[Collected data entries]
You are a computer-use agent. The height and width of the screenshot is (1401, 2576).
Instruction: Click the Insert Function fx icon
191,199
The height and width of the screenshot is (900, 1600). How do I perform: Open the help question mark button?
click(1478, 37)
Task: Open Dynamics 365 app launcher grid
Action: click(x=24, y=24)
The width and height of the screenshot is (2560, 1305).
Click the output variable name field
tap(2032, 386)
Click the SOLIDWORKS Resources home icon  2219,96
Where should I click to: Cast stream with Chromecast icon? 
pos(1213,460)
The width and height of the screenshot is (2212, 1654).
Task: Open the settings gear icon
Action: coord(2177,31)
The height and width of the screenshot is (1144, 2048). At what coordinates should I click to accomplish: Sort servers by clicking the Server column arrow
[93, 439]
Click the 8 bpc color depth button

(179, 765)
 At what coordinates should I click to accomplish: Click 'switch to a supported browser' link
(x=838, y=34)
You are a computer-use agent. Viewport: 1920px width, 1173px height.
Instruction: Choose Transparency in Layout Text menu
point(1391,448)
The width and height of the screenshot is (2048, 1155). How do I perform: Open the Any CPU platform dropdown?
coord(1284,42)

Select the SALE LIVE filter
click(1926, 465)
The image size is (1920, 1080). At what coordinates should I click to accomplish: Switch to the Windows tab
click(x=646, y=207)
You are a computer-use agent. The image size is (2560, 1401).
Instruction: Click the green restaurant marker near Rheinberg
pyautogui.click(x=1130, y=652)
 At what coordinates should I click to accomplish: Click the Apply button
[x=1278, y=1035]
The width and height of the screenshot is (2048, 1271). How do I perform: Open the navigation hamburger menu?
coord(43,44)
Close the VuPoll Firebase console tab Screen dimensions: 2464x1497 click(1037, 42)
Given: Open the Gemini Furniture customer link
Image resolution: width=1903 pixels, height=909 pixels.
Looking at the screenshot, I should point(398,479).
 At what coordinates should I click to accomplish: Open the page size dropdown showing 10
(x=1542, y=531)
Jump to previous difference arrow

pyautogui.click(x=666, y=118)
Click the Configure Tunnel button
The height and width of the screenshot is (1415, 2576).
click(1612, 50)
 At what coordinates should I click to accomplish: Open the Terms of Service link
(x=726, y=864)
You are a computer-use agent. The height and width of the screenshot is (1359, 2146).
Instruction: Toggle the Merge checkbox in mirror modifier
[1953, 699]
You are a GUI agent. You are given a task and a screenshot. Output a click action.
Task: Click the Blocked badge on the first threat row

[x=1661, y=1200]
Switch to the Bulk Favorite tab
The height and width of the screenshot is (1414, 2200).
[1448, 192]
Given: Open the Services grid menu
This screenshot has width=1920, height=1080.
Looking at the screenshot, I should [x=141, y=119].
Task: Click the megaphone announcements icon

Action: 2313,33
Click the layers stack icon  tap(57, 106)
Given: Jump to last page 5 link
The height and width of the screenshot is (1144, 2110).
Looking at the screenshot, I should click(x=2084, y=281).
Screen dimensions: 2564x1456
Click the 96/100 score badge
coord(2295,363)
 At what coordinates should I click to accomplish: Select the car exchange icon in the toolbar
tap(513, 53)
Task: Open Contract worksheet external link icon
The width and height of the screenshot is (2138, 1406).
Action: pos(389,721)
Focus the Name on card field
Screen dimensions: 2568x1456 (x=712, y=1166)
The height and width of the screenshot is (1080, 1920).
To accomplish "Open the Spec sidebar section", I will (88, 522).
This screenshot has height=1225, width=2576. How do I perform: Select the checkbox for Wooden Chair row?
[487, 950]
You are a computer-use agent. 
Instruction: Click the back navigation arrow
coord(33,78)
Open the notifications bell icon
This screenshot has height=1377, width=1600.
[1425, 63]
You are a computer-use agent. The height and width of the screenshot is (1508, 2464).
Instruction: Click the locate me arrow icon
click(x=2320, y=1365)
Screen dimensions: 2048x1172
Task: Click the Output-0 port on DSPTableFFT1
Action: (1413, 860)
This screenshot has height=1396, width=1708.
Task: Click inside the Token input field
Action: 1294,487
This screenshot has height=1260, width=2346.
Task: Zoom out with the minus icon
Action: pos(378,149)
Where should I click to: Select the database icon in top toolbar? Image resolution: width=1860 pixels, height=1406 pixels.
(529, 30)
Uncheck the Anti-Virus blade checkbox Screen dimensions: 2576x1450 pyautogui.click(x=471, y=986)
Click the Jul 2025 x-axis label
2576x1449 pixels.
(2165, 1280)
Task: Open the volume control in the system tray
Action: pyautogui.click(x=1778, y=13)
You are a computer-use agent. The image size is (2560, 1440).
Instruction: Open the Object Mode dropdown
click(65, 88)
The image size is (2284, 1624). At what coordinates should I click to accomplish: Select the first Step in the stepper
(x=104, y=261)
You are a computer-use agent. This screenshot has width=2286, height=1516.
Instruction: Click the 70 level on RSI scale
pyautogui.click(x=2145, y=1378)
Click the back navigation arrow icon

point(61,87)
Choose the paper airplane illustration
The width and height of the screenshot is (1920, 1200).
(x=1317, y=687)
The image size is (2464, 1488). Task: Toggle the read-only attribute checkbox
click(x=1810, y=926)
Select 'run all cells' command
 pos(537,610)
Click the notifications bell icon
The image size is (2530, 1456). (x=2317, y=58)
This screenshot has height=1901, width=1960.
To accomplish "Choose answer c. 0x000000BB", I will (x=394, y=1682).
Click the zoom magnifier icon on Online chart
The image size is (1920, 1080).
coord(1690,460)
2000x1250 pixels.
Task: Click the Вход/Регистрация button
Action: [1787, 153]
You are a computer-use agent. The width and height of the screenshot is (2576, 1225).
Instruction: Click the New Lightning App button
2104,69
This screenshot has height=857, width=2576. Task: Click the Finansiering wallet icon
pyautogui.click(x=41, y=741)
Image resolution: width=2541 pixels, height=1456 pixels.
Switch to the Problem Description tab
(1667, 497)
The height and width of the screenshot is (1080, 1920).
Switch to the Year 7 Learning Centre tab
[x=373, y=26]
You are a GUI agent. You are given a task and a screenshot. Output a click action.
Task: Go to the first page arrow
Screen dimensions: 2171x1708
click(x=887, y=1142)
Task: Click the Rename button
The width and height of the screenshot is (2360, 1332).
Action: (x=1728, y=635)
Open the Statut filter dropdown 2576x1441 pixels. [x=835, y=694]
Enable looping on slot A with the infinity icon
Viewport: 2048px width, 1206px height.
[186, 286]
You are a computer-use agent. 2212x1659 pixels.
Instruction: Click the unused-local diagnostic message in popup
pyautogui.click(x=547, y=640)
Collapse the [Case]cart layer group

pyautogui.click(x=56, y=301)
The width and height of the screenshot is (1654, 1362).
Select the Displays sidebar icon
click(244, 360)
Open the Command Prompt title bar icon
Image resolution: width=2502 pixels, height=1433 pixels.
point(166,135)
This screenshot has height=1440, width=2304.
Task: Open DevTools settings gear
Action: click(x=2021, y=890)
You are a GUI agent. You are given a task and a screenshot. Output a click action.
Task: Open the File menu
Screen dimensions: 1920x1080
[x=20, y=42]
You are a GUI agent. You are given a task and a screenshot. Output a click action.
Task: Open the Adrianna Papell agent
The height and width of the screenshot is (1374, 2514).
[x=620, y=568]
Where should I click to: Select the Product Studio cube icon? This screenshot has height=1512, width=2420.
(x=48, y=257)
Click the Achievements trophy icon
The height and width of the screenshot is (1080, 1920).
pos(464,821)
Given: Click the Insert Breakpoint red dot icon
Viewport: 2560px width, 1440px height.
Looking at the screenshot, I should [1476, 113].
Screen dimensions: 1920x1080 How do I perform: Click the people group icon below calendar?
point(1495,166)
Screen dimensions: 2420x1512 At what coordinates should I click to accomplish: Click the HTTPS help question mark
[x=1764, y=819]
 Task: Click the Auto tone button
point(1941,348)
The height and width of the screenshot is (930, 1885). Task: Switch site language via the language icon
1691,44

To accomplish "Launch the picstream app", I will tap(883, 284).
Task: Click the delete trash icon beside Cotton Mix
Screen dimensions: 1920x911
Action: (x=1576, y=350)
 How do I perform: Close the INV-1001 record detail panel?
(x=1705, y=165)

TASK TO COMPLETE: Scan the entries above for the line containing "This screenshot has height=1901, width=1960.", and copy it and all lines after it exactly, down to and including the line containing "Image resolution: width=2541".

TASK RESULT:
This screenshot has height=1901, width=1960.
To accomplish "Choose answer c. 0x000000BB", I will (x=394, y=1682).
Click the zoom magnifier icon on Online chart
The image size is (1920, 1080).
coord(1690,460)
2000x1250 pixels.
Task: Click the Вход/Регистрация button
Action: [1787, 153]
You are a computer-use agent. The width and height of the screenshot is (2576, 1225).
Instruction: Click the New Lightning App button
2104,69
This screenshot has height=857, width=2576. Task: Click the Finansiering wallet icon
pyautogui.click(x=41, y=741)
Image resolution: width=2541 pixels, height=1456 pixels.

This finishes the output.